_TASKS AND EXERCISES_
[1] Say whether each statement agrees with the passage on LiDAR tree detection, answering yes or no and quoting the words from it that settle the question. (a) Better results came from places where trees stand well apart, like street trees. (b) Areas with mixed tree sizes and shapes gave the best results. (c) Lowering LiDAR point density may give better results.
[2] Write what comes next in the passage on LiDAR tree detection, starting after its last sentence.

_EXCERPT_
━━━
By jointly analyzing the LiDAR tree detection and tree metrics estimation results and the tree species map produced from hyperspectral data [28], we found that better results were produced for areas with relatively homogeneous characteristics (i.e., similar species and tree height), or regions where trees are well-separated such as street trees. This is expected given that heterogeneous areas are more complex in tree size, structure, and shape or dominated by overlapping trees. Increasing of LiDAR point density may produce better results. In addition, availability of more prior information for each specific region in the study area could improve the performance of the algorithms.
━━━
_INFORMATION PROVIDED_
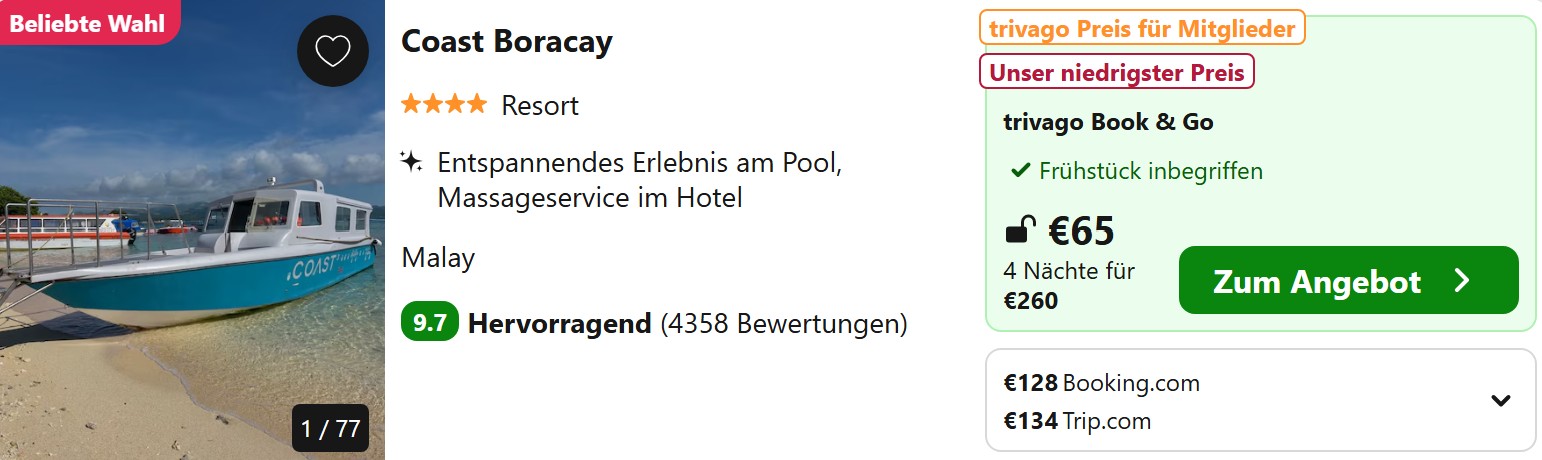Open the Zum Angebot deal button
This screenshot has width=1542, height=460.
coord(1349,280)
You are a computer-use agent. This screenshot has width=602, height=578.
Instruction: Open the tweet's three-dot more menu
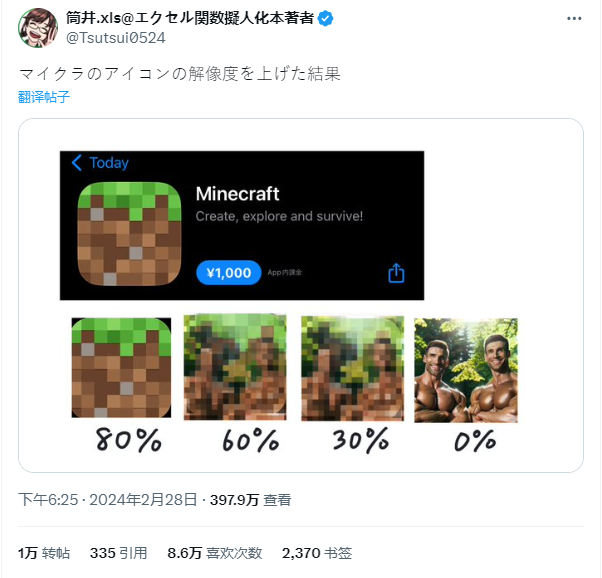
━━━
_NUMBERED RESPONSES_
[1]
(a) Yes: "regions where trees are well-separated such as street trees"
(b) No: "better results were produced for areas with relatively homogeneous characteristics"
(c) No: "Increasing of LiDAR point density may produce better results."

[2]
5. Conclusions

In this study, we developed new algorithms for detecting individual trees and estimating related tree metrics from LiDAR point clouds for urban forest inventory purpose. These algorithms were tested in a typical urban forest. The results illustrated that individual trees can be detected from LiDAR point cloud data using the proposed tree climbing algorithm, and tree crowns can be delineated using the donut expanding and sliding method. Tree metrics (tree height, crown diameter, crown depth, and base height) can be estimated from original LiDAR data and the accuracy is reasonable. Seeing individual trees in a forest is important and should be the first step in the urban forest inventory. LiDAR point cloud data provide the possibility of effectively estimating the number of trees and their locations for a forest. The ability of the proposed algorithms to automatically and effectively estimate tree metrics is important because they are key variables for the prediction of other forest parameters. The research proved that LiDAR is a suitable technology in determining these parameters.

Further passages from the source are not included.